- **MATERIAL SUPPLIED**

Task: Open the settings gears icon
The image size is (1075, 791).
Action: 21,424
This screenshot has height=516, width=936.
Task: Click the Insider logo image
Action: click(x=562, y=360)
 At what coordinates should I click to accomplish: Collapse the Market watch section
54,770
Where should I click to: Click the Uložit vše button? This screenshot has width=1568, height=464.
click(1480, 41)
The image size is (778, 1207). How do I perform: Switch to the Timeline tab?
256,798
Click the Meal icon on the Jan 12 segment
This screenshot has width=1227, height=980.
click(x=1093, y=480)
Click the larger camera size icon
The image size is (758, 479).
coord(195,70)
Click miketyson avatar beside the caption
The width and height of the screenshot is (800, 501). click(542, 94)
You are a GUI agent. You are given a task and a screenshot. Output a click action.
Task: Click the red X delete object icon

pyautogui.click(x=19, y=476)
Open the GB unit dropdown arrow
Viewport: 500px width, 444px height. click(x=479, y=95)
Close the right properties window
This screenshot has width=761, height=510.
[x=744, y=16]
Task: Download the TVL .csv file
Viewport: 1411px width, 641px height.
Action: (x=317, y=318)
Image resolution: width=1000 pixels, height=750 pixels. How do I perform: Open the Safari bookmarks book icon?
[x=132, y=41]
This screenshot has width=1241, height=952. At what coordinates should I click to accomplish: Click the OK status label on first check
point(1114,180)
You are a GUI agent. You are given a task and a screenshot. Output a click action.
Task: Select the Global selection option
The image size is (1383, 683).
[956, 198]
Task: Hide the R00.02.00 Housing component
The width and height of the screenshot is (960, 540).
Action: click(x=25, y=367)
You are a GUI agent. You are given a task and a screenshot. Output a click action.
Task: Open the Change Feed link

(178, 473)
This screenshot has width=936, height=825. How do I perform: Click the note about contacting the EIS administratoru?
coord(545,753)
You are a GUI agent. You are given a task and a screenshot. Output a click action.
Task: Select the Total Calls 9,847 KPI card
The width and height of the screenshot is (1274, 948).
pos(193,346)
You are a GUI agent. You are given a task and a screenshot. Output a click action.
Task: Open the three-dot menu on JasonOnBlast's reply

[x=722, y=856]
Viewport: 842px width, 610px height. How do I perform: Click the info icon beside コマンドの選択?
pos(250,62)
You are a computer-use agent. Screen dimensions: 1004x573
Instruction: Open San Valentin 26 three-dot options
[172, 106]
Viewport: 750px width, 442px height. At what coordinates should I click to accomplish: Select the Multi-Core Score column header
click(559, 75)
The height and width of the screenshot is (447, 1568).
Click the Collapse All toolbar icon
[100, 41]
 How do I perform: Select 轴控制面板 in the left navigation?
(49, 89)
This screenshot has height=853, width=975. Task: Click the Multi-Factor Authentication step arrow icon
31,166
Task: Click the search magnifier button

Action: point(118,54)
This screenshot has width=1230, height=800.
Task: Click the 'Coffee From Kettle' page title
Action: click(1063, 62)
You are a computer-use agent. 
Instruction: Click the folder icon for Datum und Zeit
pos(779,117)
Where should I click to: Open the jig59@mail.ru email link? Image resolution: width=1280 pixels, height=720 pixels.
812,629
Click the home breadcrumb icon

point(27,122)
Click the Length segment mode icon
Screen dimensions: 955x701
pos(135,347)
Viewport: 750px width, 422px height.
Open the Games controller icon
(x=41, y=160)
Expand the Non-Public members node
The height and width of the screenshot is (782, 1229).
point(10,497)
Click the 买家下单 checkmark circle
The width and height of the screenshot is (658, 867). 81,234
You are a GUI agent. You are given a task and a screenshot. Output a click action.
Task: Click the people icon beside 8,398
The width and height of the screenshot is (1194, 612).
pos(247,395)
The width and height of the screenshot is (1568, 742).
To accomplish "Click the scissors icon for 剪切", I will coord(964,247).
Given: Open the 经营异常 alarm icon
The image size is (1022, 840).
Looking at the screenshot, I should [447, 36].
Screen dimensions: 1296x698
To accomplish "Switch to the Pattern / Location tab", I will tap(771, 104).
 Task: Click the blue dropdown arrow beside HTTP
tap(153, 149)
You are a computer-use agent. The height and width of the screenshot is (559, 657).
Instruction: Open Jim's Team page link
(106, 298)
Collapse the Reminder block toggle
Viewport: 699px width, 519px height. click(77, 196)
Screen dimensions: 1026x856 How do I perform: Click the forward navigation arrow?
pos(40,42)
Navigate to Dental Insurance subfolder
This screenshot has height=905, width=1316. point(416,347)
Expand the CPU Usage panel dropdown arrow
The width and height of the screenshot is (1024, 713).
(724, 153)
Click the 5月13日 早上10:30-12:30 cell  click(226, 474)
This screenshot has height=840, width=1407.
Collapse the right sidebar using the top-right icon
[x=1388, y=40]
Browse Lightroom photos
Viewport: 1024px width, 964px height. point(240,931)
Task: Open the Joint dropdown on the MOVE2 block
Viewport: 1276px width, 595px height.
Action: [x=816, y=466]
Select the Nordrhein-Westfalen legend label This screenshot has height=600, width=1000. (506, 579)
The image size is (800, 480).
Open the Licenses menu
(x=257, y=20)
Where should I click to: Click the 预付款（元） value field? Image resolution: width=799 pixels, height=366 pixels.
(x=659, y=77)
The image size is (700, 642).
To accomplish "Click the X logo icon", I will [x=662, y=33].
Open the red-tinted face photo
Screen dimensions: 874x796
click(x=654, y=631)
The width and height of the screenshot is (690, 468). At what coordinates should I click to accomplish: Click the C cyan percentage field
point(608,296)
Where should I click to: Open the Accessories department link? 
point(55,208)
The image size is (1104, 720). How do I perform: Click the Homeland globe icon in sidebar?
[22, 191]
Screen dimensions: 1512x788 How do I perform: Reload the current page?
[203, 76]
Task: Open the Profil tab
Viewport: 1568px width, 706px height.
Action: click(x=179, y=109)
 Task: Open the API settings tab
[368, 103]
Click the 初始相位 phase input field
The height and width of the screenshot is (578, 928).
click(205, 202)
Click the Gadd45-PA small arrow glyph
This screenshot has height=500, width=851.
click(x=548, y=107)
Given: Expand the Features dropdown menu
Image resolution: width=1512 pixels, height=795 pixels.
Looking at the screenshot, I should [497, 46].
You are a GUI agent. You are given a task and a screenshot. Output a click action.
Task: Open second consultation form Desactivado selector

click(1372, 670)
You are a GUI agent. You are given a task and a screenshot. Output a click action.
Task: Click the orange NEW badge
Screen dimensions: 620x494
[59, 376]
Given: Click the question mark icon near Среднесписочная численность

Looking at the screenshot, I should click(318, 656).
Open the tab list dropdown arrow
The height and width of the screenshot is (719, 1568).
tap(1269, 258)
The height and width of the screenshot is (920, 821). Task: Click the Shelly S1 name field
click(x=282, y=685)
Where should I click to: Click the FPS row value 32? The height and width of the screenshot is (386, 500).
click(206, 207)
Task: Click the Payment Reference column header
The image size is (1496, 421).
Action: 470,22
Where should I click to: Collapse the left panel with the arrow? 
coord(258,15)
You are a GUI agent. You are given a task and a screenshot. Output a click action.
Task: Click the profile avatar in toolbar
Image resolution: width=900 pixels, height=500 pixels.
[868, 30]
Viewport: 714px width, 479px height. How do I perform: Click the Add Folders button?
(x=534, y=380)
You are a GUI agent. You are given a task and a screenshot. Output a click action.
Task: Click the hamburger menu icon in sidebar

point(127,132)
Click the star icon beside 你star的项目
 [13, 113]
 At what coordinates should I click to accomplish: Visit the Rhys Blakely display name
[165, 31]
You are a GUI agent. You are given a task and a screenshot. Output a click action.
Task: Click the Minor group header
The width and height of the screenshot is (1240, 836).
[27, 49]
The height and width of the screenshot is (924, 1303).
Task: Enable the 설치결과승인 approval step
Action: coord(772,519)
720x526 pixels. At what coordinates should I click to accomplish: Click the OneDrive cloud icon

- **ABOUT THIS TASK**
Your answer must be the complete listing, repeated exactly.

- **REPLY TO THE TASK**
Task: Open the settings gears icon
The image size is (1075, 791).
Action: 21,424
This screenshot has height=516, width=936.
Task: Click the Insider logo image
Action: click(x=562, y=360)
 At what coordinates should I click to accomplish: Collapse the Market watch section
54,770
Where should I click to: Click the Uložit vše button? This screenshot has width=1568, height=464.
click(1480, 41)
The image size is (778, 1207). How do I perform: Switch to the Timeline tab?
256,798
Click the Meal icon on the Jan 12 segment
This screenshot has width=1227, height=980.
click(x=1093, y=480)
Click the larger camera size icon
The image size is (758, 479).
coord(195,70)
Click miketyson avatar beside the caption
The width and height of the screenshot is (800, 501). click(542, 94)
You are a GUI agent. You are given a task and a screenshot. Output a click action.
Task: Click the red X delete object icon

pyautogui.click(x=19, y=476)
Open the GB unit dropdown arrow
Viewport: 500px width, 444px height. click(x=479, y=95)
Close the right properties window
This screenshot has width=761, height=510.
[x=744, y=16]
Task: Download the TVL .csv file
Viewport: 1411px width, 641px height.
Action: (x=317, y=318)
Image resolution: width=1000 pixels, height=750 pixels. How do I perform: Open the Safari bookmarks book icon?
[x=132, y=41]
This screenshot has width=1241, height=952. At what coordinates should I click to accomplish: Click the OK status label on first check
point(1114,180)
You are a GUI agent. You are given a task and a screenshot. Output a click action.
Task: Select the Global selection option
The image size is (1383, 683).
[956, 198]
Task: Hide the R00.02.00 Housing component
The width and height of the screenshot is (960, 540).
Action: click(x=25, y=367)
You are a GUI agent. You are given a task and a screenshot. Output a click action.
Task: Open the Change Feed link

(178, 473)
This screenshot has width=936, height=825. How do I perform: Click the note about contacting the EIS administratoru?
coord(545,753)
You are a GUI agent. You are given a task and a screenshot. Output a click action.
Task: Select the Total Calls 9,847 KPI card
The width and height of the screenshot is (1274, 948).
pos(193,346)
You are a GUI agent. You are given a task and a screenshot. Output a click action.
Task: Open the three-dot menu on JasonOnBlast's reply

[x=722, y=856]
Viewport: 842px width, 610px height. How do I perform: Click the info icon beside コマンドの選択?
pos(250,62)
You are a computer-use agent. Screen dimensions: 1004x573
Instruction: Open San Valentin 26 three-dot options
[172, 106]
Viewport: 750px width, 442px height. At what coordinates should I click to accomplish: Select the Multi-Core Score column header
click(559, 75)
The height and width of the screenshot is (447, 1568).
Click the Collapse All toolbar icon
[100, 41]
 How do I perform: Select 轴控制面板 in the left navigation?
(49, 89)
This screenshot has height=853, width=975. Task: Click the Multi-Factor Authentication step arrow icon
31,166
Task: Click the search magnifier button

Action: point(118,54)
This screenshot has width=1230, height=800.
Task: Click the 'Coffee From Kettle' page title
Action: click(1063, 62)
You are a computer-use agent. 
Instruction: Click the folder icon for Datum und Zeit
pos(779,117)
Where should I click to: Open the jig59@mail.ru email link? Image resolution: width=1280 pixels, height=720 pixels.
812,629
Click the home breadcrumb icon

point(27,122)
Click the Length segment mode icon
Screen dimensions: 955x701
pos(135,347)
Viewport: 750px width, 422px height.
Open the Games controller icon
(x=41, y=160)
Expand the Non-Public members node
The height and width of the screenshot is (782, 1229).
point(10,497)
Click the 买家下单 checkmark circle
The width and height of the screenshot is (658, 867). 81,234
You are a GUI agent. You are given a task and a screenshot. Output a click action.
Task: Click the people icon beside 8,398
The width and height of the screenshot is (1194, 612).
pos(247,395)
The width and height of the screenshot is (1568, 742).
To accomplish "Click the scissors icon for 剪切", I will coord(964,247).
Given: Open the 经营异常 alarm icon
The image size is (1022, 840).
Looking at the screenshot, I should [447, 36].
Screen dimensions: 1296x698
To accomplish "Switch to the Pattern / Location tab", I will tap(771, 104).
 Task: Click the blue dropdown arrow beside HTTP
tap(153, 149)
You are a computer-use agent. The height and width of the screenshot is (559, 657).
Instruction: Open Jim's Team page link
(106, 298)
Collapse the Reminder block toggle
Viewport: 699px width, 519px height. click(77, 196)
Screen dimensions: 1026x856 How do I perform: Click the forward navigation arrow?
pos(40,42)
Navigate to Dental Insurance subfolder
This screenshot has height=905, width=1316. point(416,347)
Expand the CPU Usage panel dropdown arrow
The width and height of the screenshot is (1024, 713).
(724, 153)
Click the 5月13日 早上10:30-12:30 cell  click(226, 474)
This screenshot has height=840, width=1407.
Collapse the right sidebar using the top-right icon
[x=1388, y=40]
Browse Lightroom photos
Viewport: 1024px width, 964px height. point(240,931)
Task: Open the Joint dropdown on the MOVE2 block
Viewport: 1276px width, 595px height.
Action: [x=816, y=466]
Select the Nordrhein-Westfalen legend label This screenshot has height=600, width=1000. (506, 579)
The image size is (800, 480).
Open the Licenses menu
(x=257, y=20)
Where should I click to: Click the 预付款（元） value field? Image resolution: width=799 pixels, height=366 pixels.
(x=659, y=77)
The image size is (700, 642).
To accomplish "Click the X logo icon", I will [x=662, y=33].
Open the red-tinted face photo
Screen dimensions: 874x796
click(x=654, y=631)
The width and height of the screenshot is (690, 468). At what coordinates should I click to accomplish: Click the C cyan percentage field
point(608,296)
Where should I click to: Open the Accessories department link? 
point(55,208)
The image size is (1104, 720). How do I perform: Click the Homeland globe icon in sidebar?
[22, 191]
Screen dimensions: 1512x788 How do I perform: Reload the current page?
[203, 76]
Task: Open the Profil tab
Viewport: 1568px width, 706px height.
Action: click(x=179, y=109)
 Task: Open the API settings tab
[368, 103]
Click the 初始相位 phase input field
The height and width of the screenshot is (578, 928).
click(205, 202)
Click the Gadd45-PA small arrow glyph
This screenshot has height=500, width=851.
click(x=548, y=107)
Given: Expand the Features dropdown menu
Image resolution: width=1512 pixels, height=795 pixels.
Looking at the screenshot, I should [497, 46].
You are a GUI agent. You are given a task and a screenshot. Output a click action.
Task: Open second consultation form Desactivado selector

click(1372, 670)
You are a GUI agent. You are given a task and a screenshot. Output a click action.
Task: Click the orange NEW badge
Screen dimensions: 620x494
[59, 376]
Given: Click the question mark icon near Среднесписочная численность

Looking at the screenshot, I should click(318, 656).
Open the tab list dropdown arrow
The height and width of the screenshot is (719, 1568).
tap(1269, 258)
The height and width of the screenshot is (920, 821). Task: Click the Shelly S1 name field
click(x=282, y=685)
Where should I click to: Click the FPS row value 32? The height and width of the screenshot is (386, 500).
click(206, 207)
Task: Click the Payment Reference column header
The image size is (1496, 421).
Action: 470,22
Where should I click to: Collapse the left panel with the arrow? 
coord(258,15)
You are a GUI agent. You are given a task and a screenshot. Output a click action.
Task: Click the profile avatar in toolbar
Image resolution: width=900 pixels, height=500 pixels.
[868, 30]
Viewport: 714px width, 479px height. How do I perform: Click the Add Folders button?
(x=534, y=380)
You are a GUI agent. You are given a task and a screenshot. Output a click action.
Task: Click the hamburger menu icon in sidebar

point(127,132)
Click the star icon beside 你star的项目
 [13, 113]
 At what coordinates should I click to accomplish: Visit the Rhys Blakely display name
[165, 31]
You are a GUI agent. You are given a task and a screenshot. Output a click action.
Task: Click the Minor group header
The width and height of the screenshot is (1240, 836).
[27, 49]
The height and width of the screenshot is (924, 1303).
Task: Enable the 설치결과승인 approval step
Action: coord(772,519)
720x526 pixels. At what coordinates should I click to accomplish: Click the OneDrive cloud icon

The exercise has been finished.